Ault Park is the fourth-largest park in Cincinnati at 223.949 acres (0.9 km²), owned and operated by the Cincinnati Park Board. It lies in the Mount Lookout neighborhood on the city's east side. The hilltop park has an overlook which commands extensive panoramic views of the Little Miami River valley.

The park is named in honor of Ida May Ault and her husband Levi Addison Ault, who was prominent in the development of Cincinnati parks. In the park's early years, 97 sheep were employed to trim the lawns and shrubs.
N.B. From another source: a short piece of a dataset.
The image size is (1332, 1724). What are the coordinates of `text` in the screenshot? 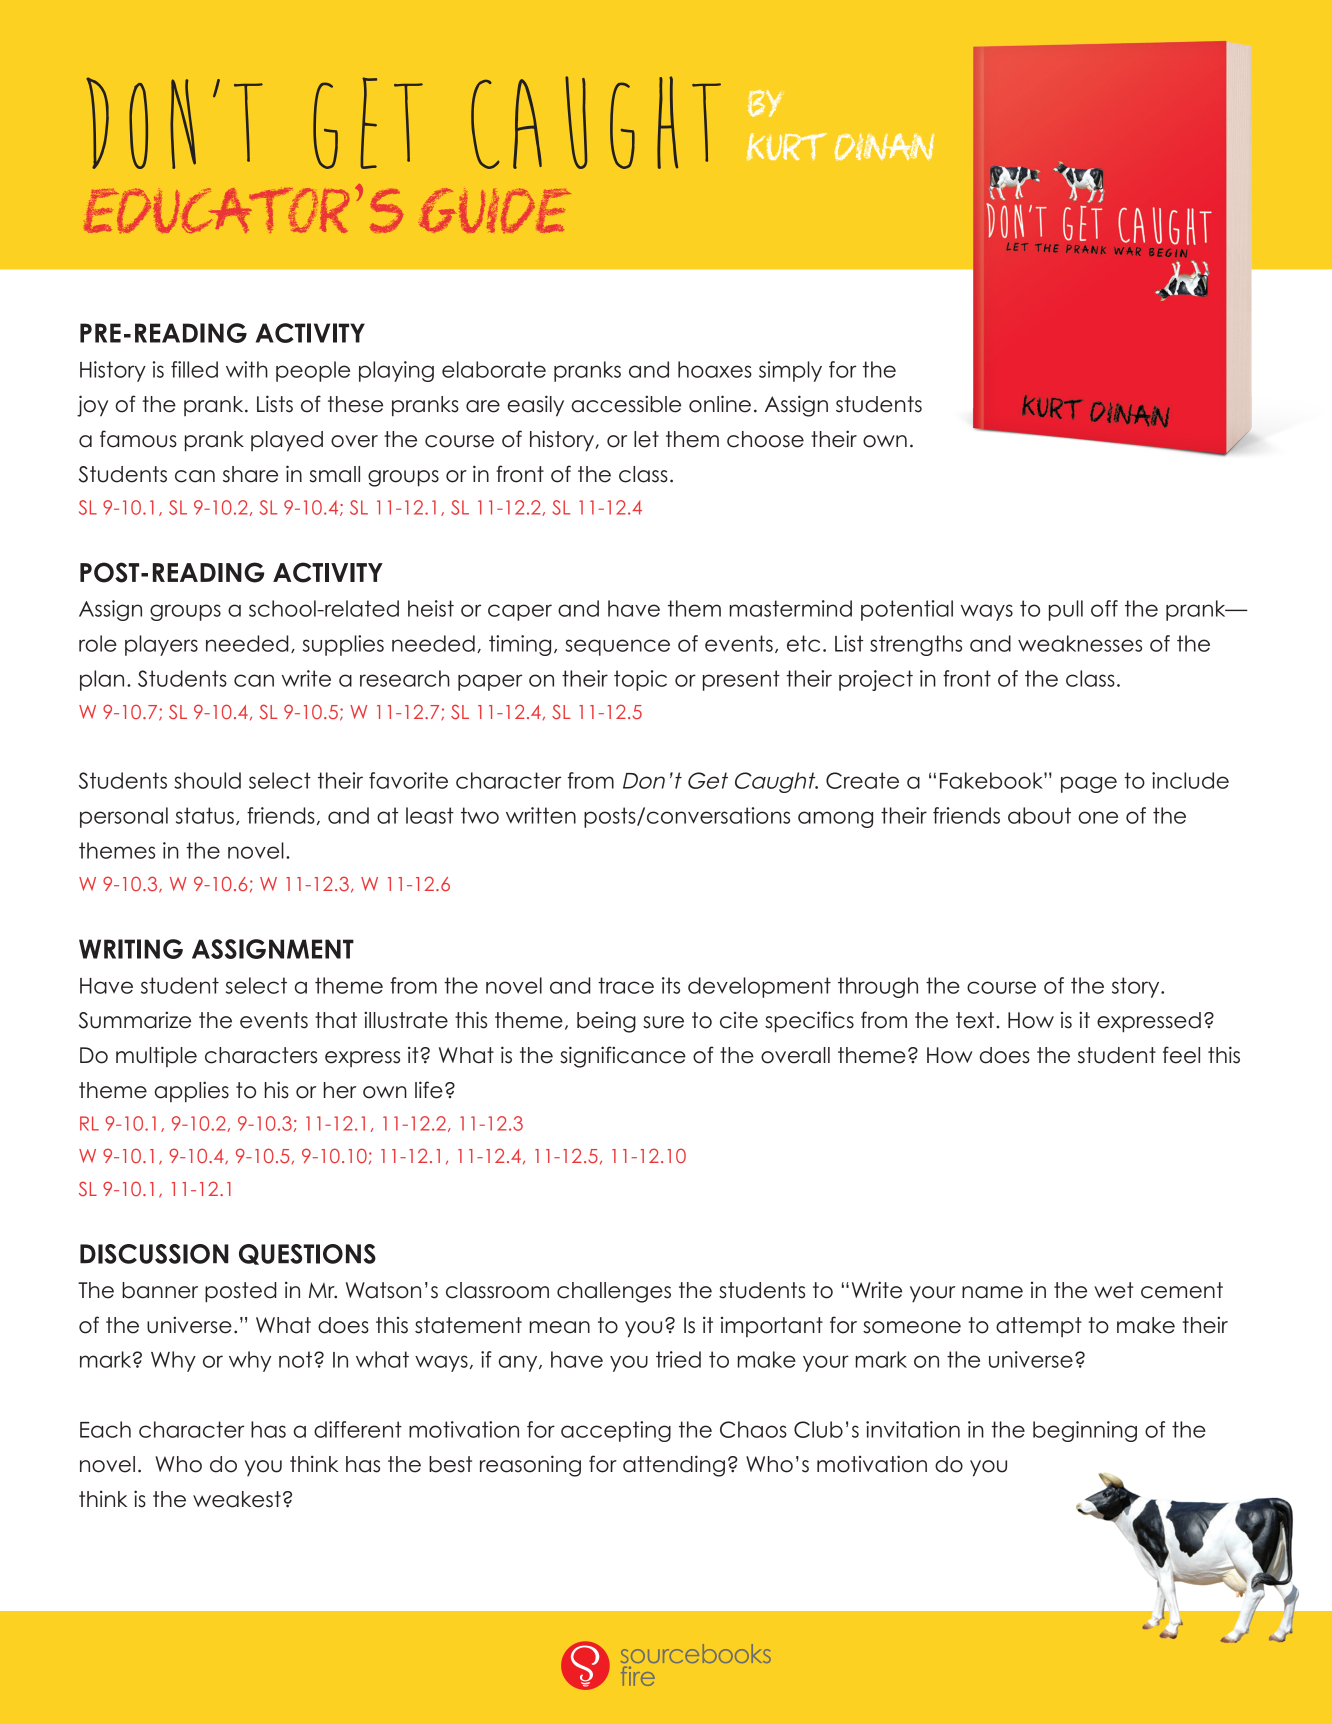 It's located at (976, 1020).
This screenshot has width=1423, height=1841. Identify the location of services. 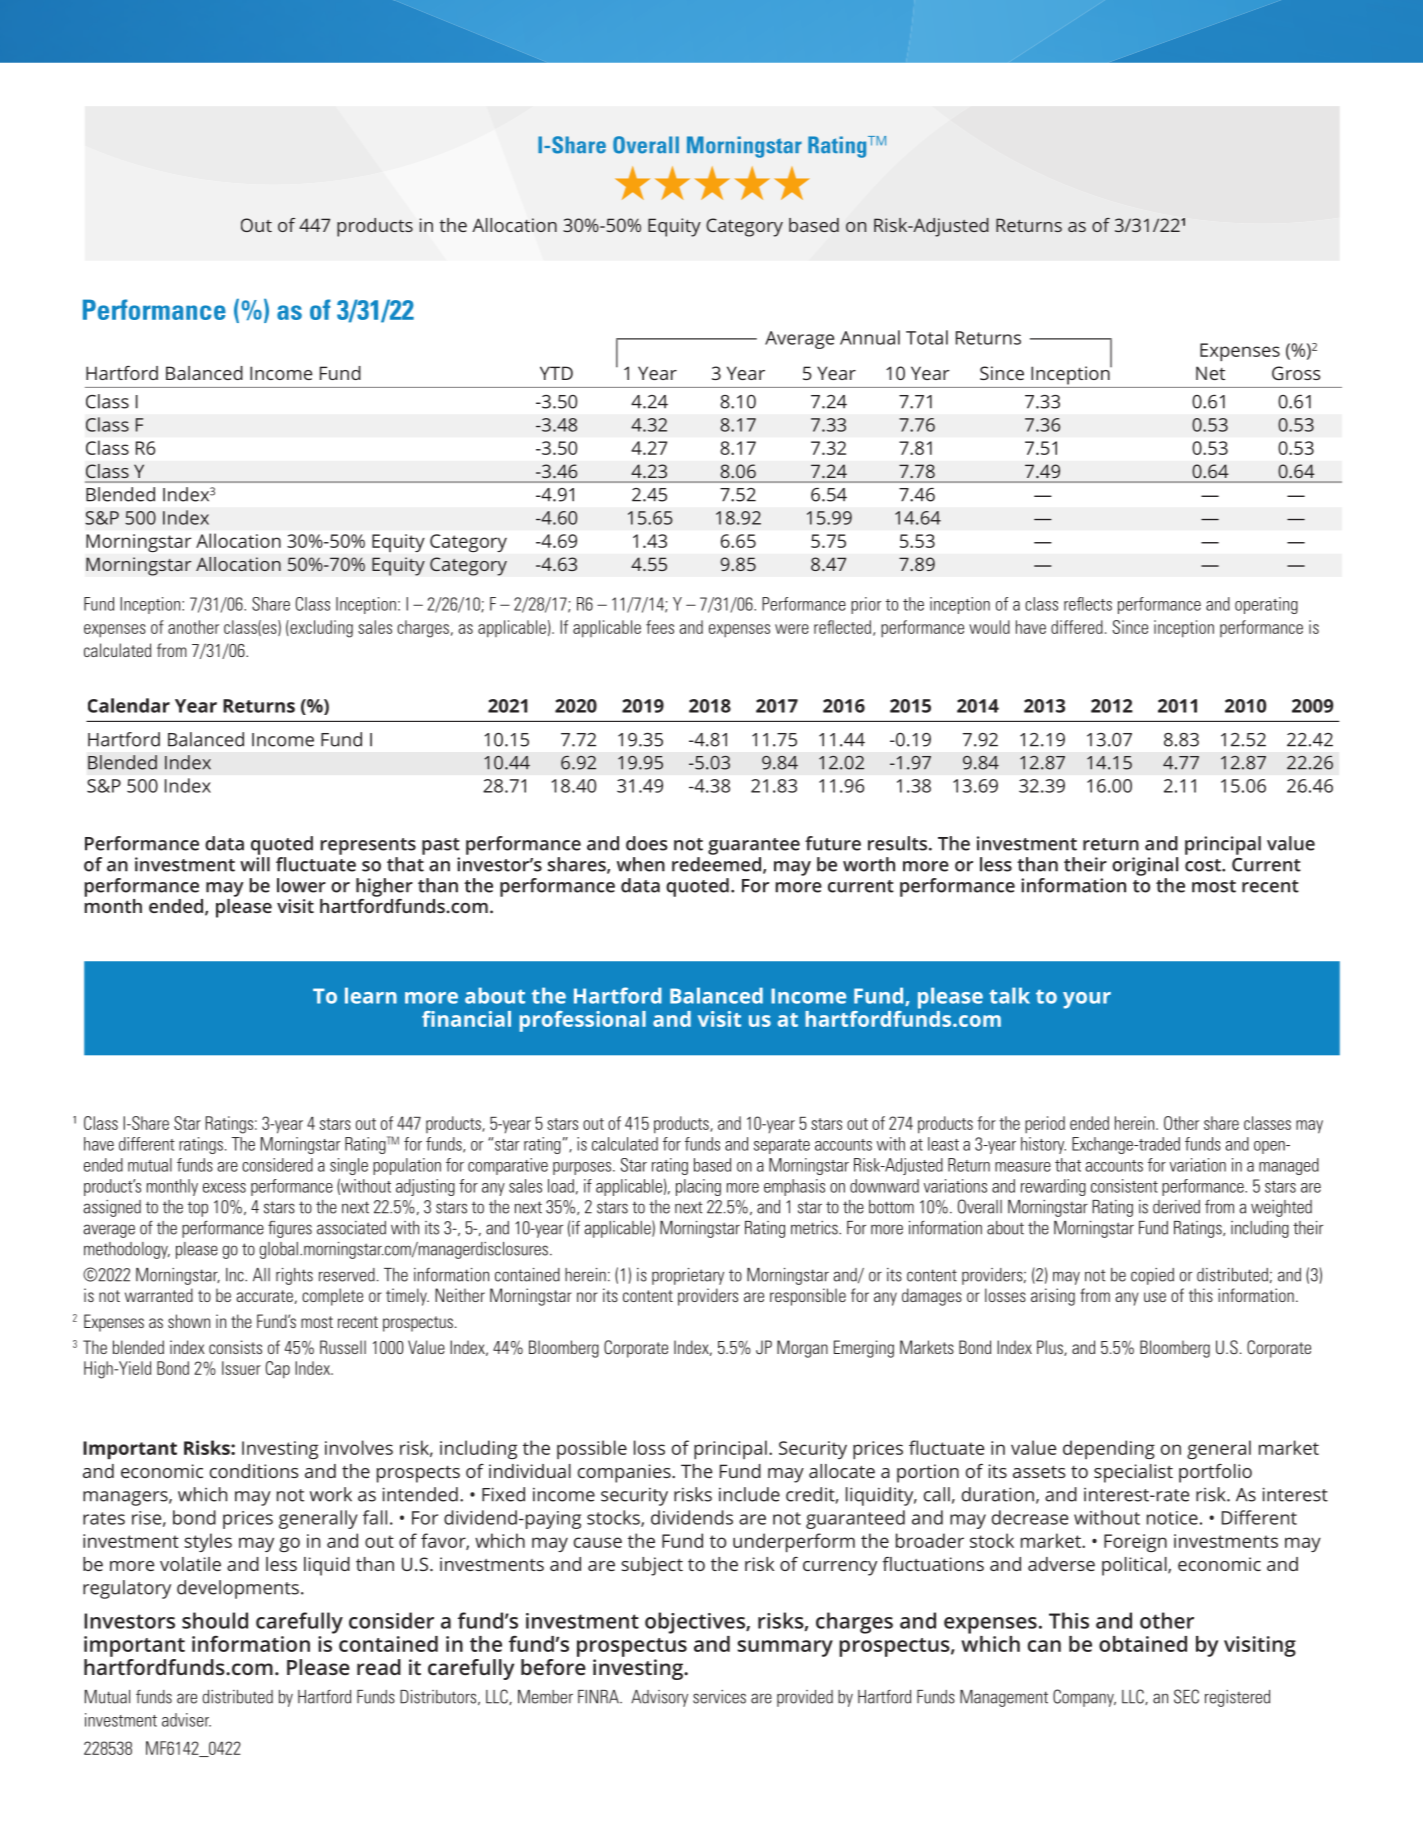
(719, 1697).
The park sports a soccer field, playground, and an impressive flower garden, first designed by George Kessler and later modified by A. D. Taylor. At the center of the park is a large Pavilion, built in 1930 in the Italian Renaissance-style. The Pavilion is used frequently for dances, parties, and weddings.

Public Garden

In 1980 the Cincinnati Park Board asked its volunteer organization based out of Krohn Conservatory to implement an adopt-a-plot program for the Ault Park gardens, encouraging citizens to adopt a plot of the garden. The program was a huge success and in 1983 the park won the illustrious Daniel Flaherty Park Excellence Award competition. The adopt-a-plot program is still in use today and has become popular in parks over the whole country.

Events
Ault Park plays host to a large 4th of July celebration and fireworks display, as well as the Ault Park Concours d'Elegance (an invitational Antique and Exotic car display that is the second oldest of its type in the United States). During the summer months the park also hosts a summer concert series and an Annual Dance Night. On October 9, 2008 Democratic Presidential Candidate Barack Obama spoke to a crowd of approximately 15,000 people from atop the historic Ault Park Pavilion. Also speaking that day was Ohio Governor Ted Strickland.